Steve Jackson and Ian Livingstone were sharing a flat in Shepherd’s Bush with another friend, John Peake, when the role-playing game Dungeons & Dragons was published in 1974, and their lives changed for ever.
They had heard about D&D through fanzines, although they did not actually get hold of a copy of their own until 1975. Jackson once described the arrival of D&D as “manna from heaven”. It was the game they had been waiting for.
Overwhelmed by the possibilities such role-playing games offered imaginative individuals, Jackson, Livingstone and Peake decided to start their own business. In February 1975 Games Workshop was established. Later that year they secured the exclusive European distribution rights for Dungeons & Dragons. Games Workshop started slowly but became a huge success over time, expanding from a bedroom mail order company to become a major retailer and publisher of wargames and RPGs.
You can read about those early years of the company in Dice Men: The Origin Story of Games Workshop, by Ian Livingstone and Steve Jackson.
Meanwhile, Geraldine Cooke has taken over Penguin Books' ailing science fiction, fantasy and horror list.
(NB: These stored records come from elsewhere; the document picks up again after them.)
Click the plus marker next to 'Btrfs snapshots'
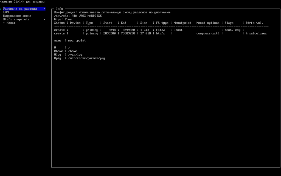The image size is (281, 176). [x=44, y=20]
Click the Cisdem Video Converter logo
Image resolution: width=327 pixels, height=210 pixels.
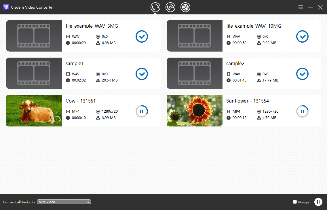[x=6, y=7]
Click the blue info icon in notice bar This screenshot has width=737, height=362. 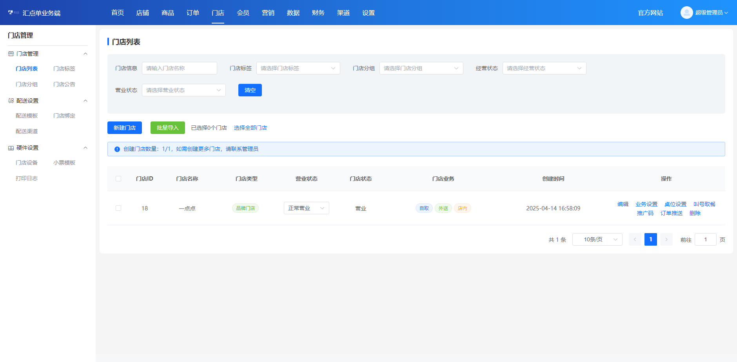click(x=117, y=149)
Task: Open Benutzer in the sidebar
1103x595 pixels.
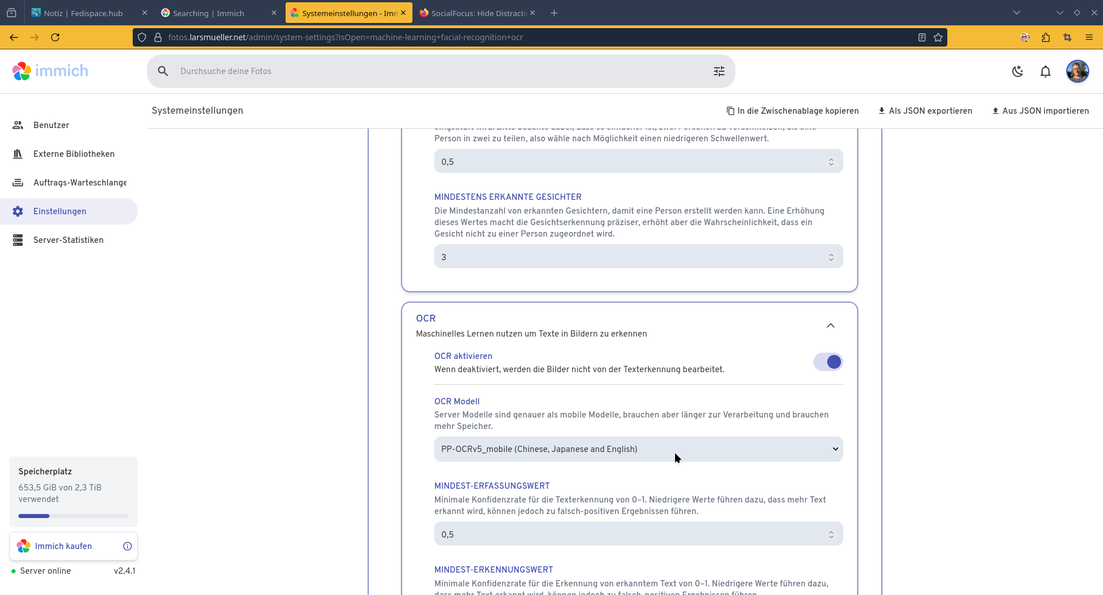Action: pyautogui.click(x=51, y=125)
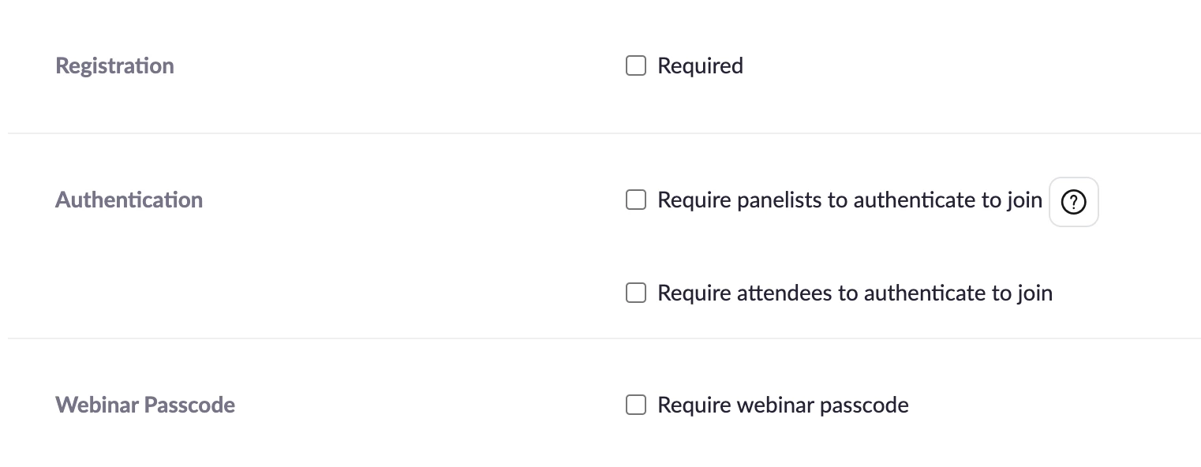Image resolution: width=1201 pixels, height=467 pixels.
Task: Make panelists sign in before joining
Action: click(635, 200)
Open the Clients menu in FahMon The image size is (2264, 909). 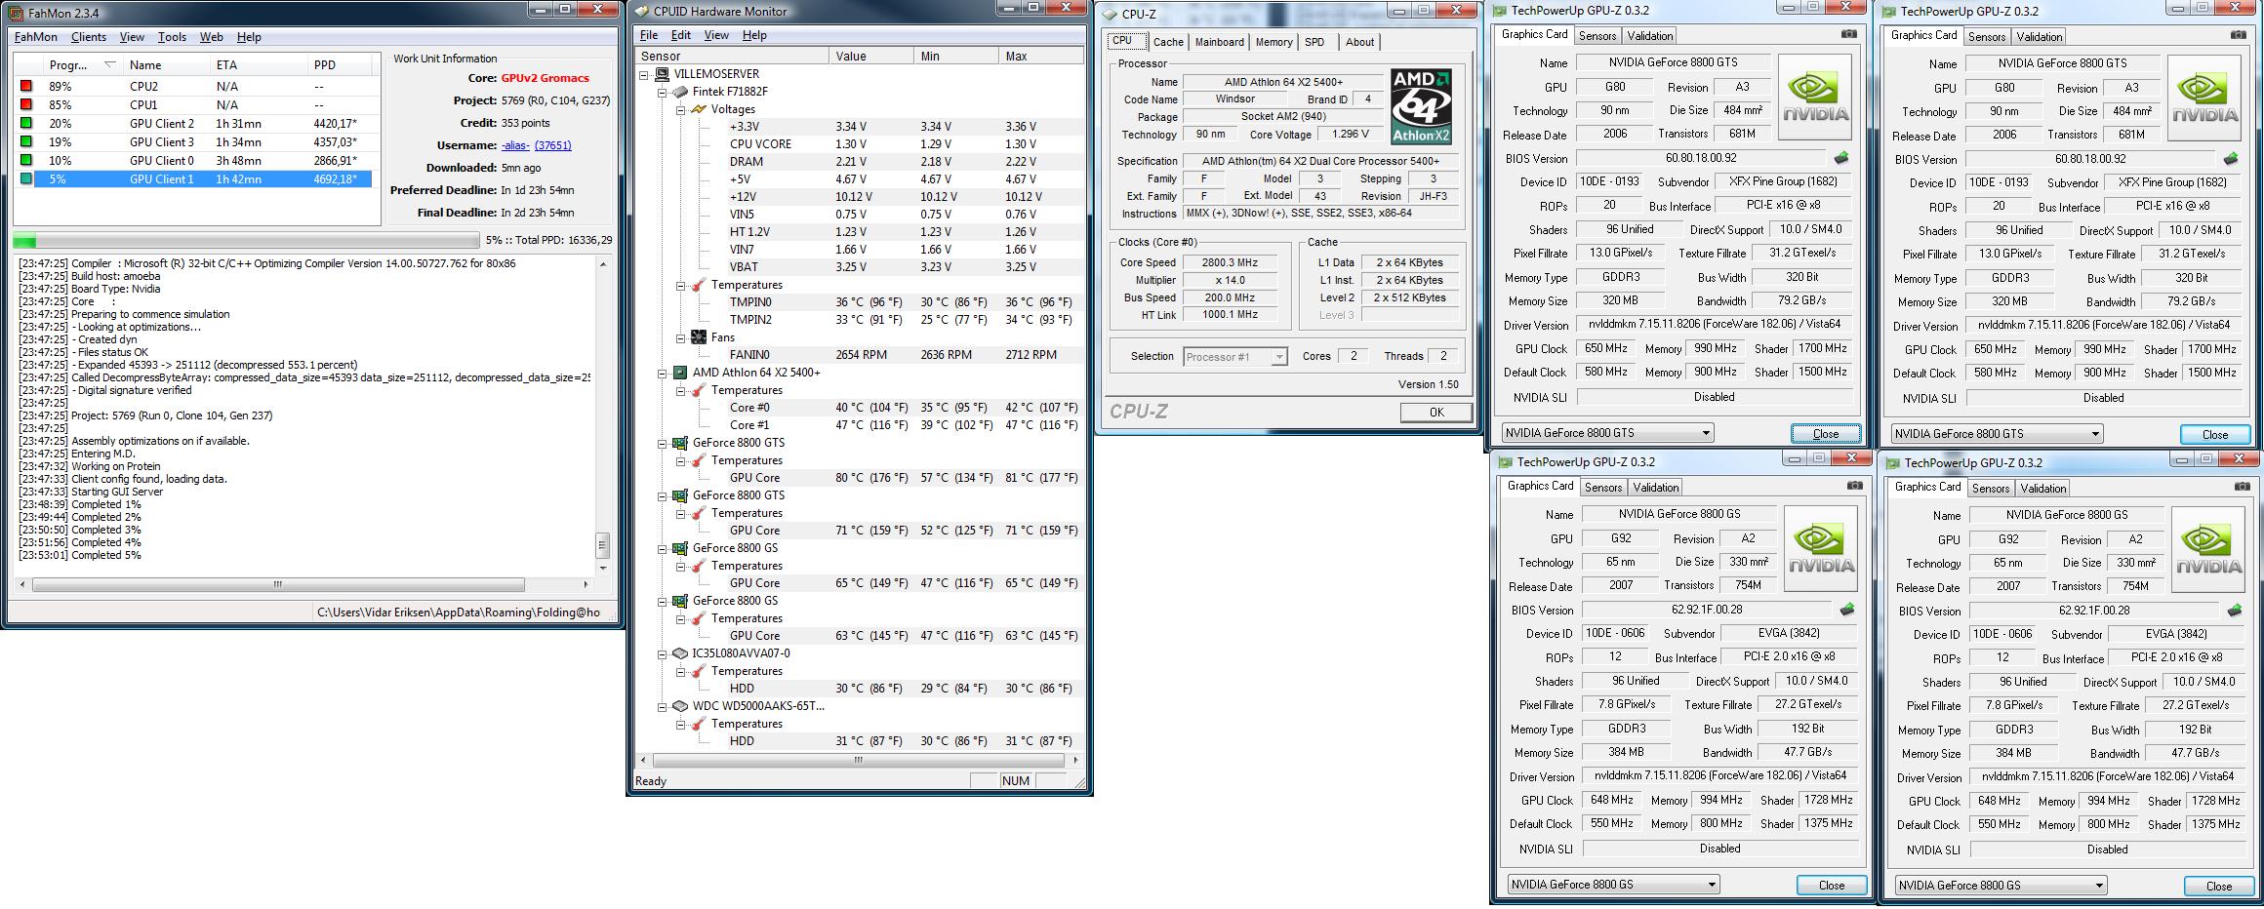point(89,37)
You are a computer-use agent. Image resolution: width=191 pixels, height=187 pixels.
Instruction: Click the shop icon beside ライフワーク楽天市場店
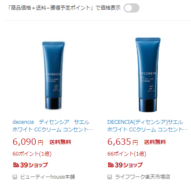pos(110,177)
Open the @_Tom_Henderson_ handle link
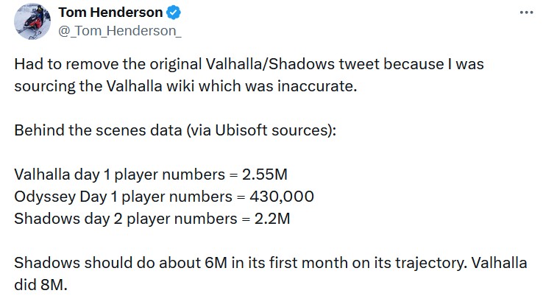Viewport: 543px width, 296px height. coord(120,31)
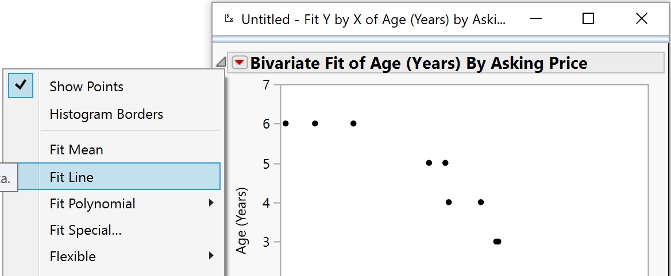Collapse the Bivariate Fit outline with gray triangle
Viewport: 671px width, 276px height.
coord(221,63)
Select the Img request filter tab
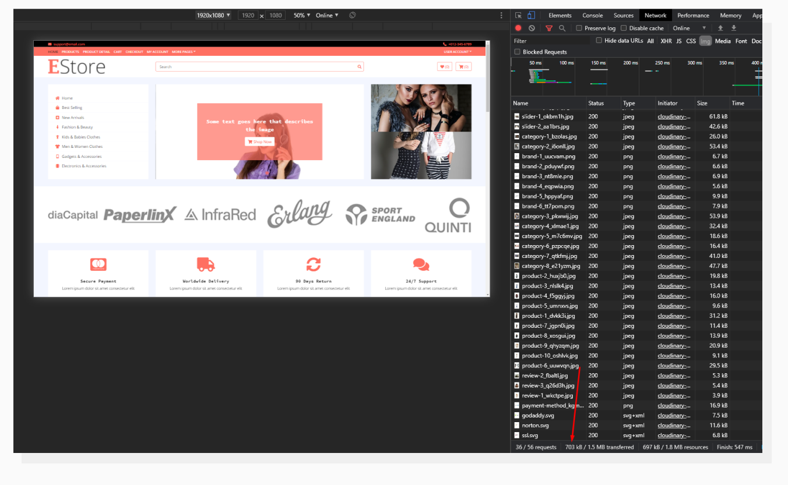Image resolution: width=788 pixels, height=485 pixels. tap(705, 41)
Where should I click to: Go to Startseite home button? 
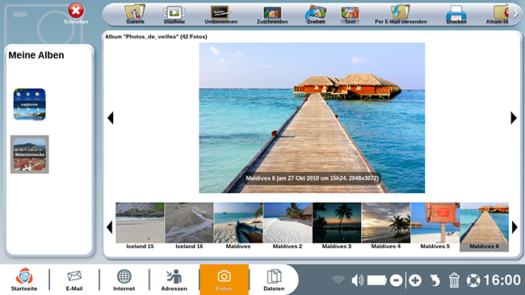coord(24,280)
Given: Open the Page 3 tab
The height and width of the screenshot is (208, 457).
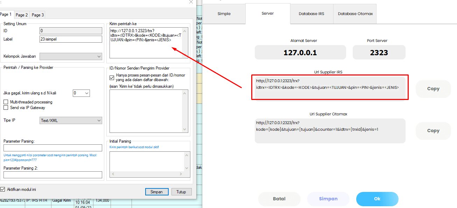Looking at the screenshot, I should pyautogui.click(x=38, y=15).
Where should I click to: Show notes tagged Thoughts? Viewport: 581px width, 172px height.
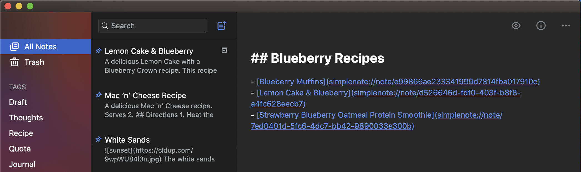coord(26,118)
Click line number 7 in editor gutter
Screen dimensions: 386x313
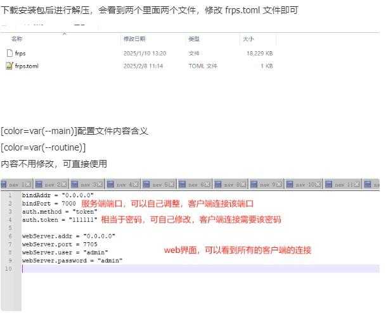coord(10,243)
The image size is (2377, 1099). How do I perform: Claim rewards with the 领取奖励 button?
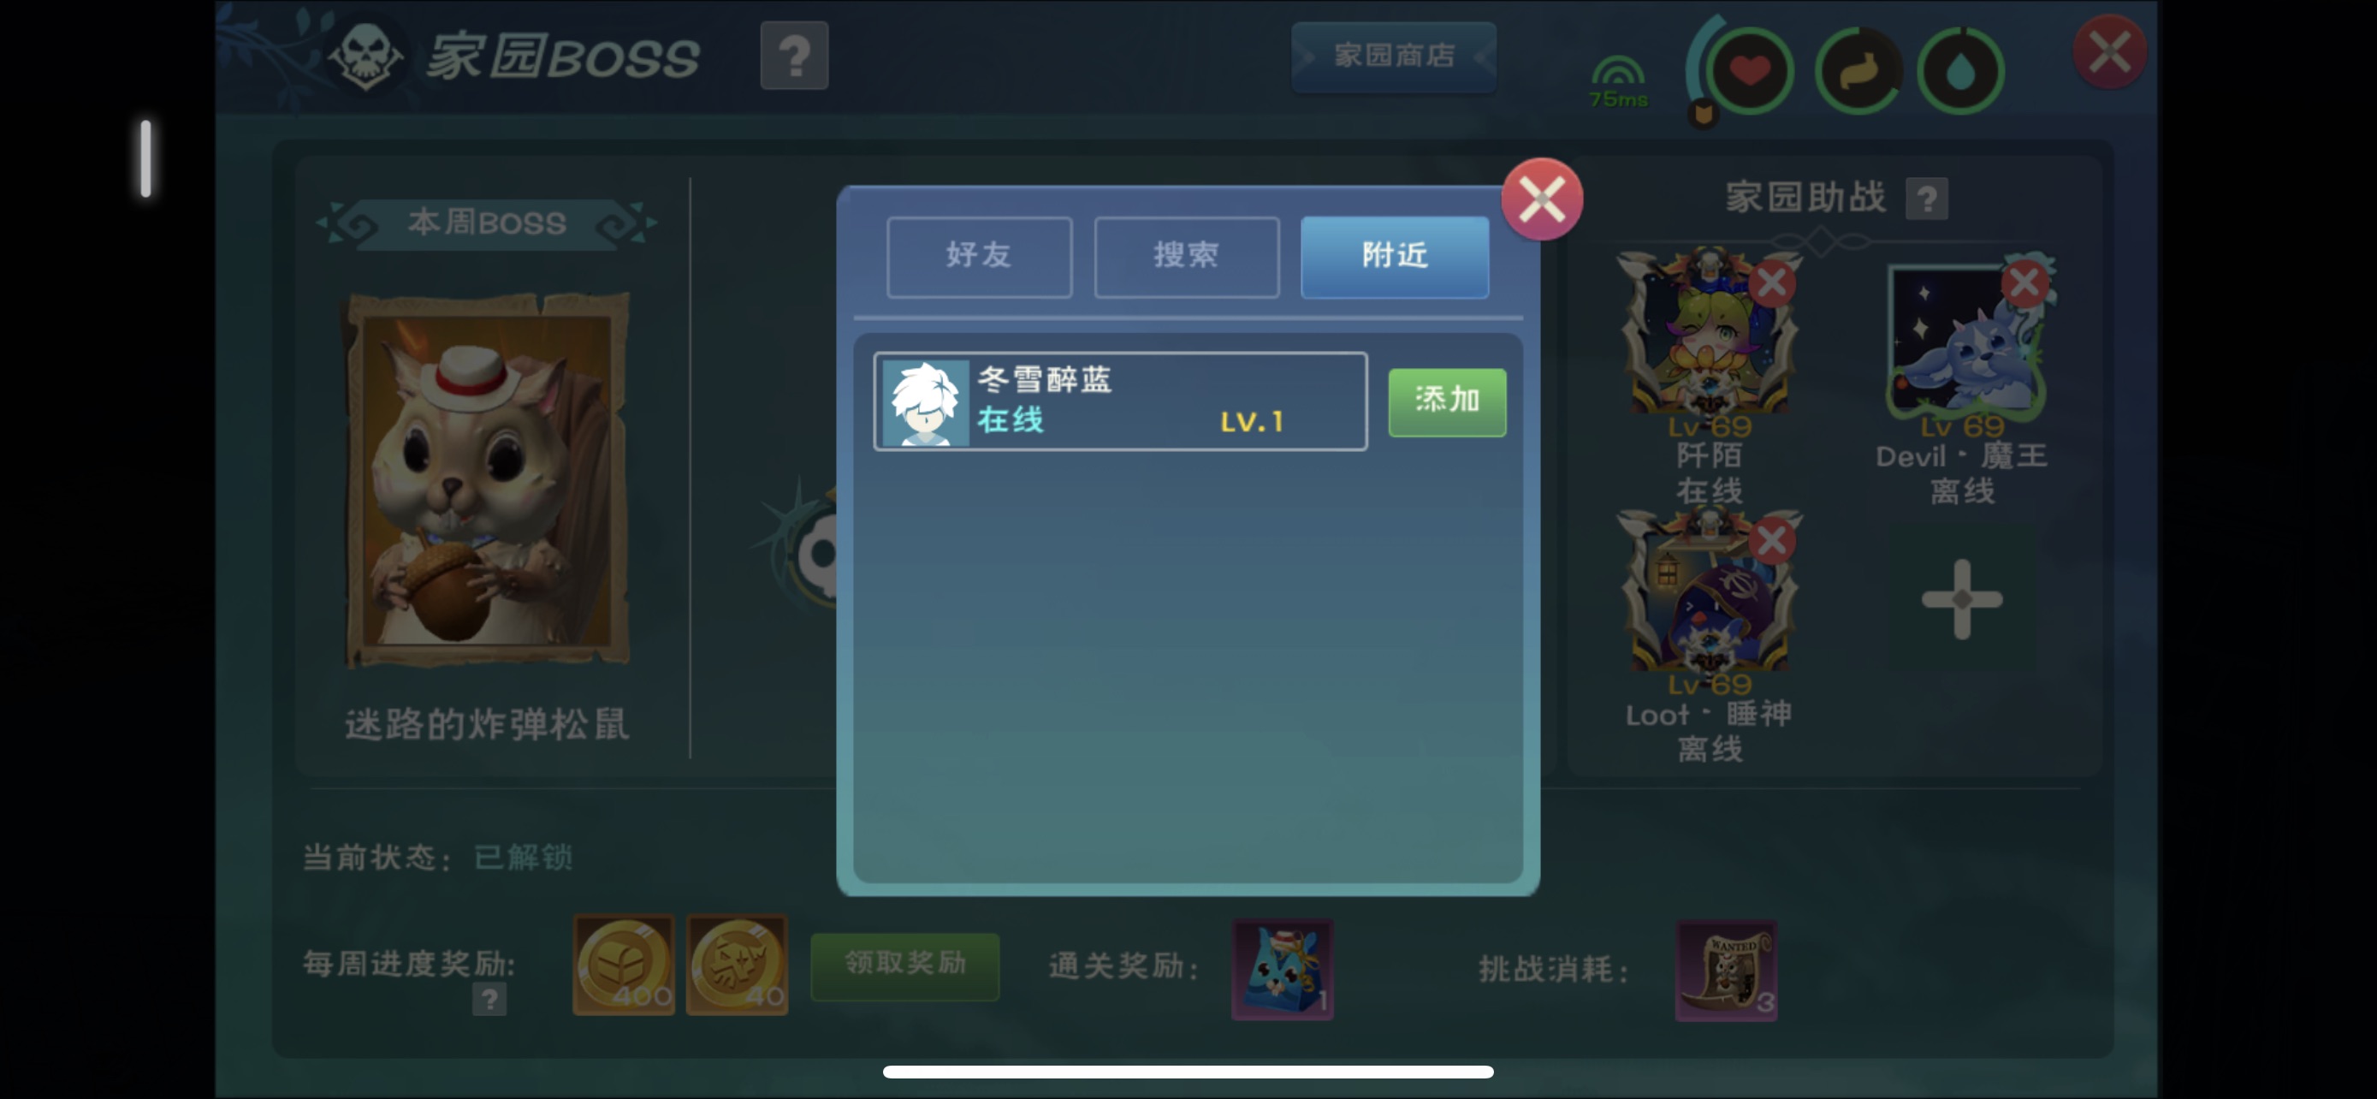(904, 964)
Cooke’s best friend Geoff John, an avid Dungeons & Dragons player of several years' standing, told her all about Games Workshop. He told her to ring Jackson and Livingstone and see if they could turn the game, or something like it, into a book.
As a direct result of Cooke’s interest in Games Workshop, Penguin Books took a stand at Games Day 1979 (Games Day being the annual retail and gaming event established by Jackson and Livingstone in the same year they co-founded Games Workshop) ostensibly to promote a new book called Playing Politics.Fired by a combination of entrepreneurial bravado and youthful enthusiasm, Jackson and Livingstone agreed to work up a proposal and outline for a book about the growing fantasy role-playing hobby. The book was intended to be a 'How to' manual of role-playing, but the synopsis they submitted was for a simple solo RPG, presented within the pages of a book. A gamebook. The rest, as they say, is history...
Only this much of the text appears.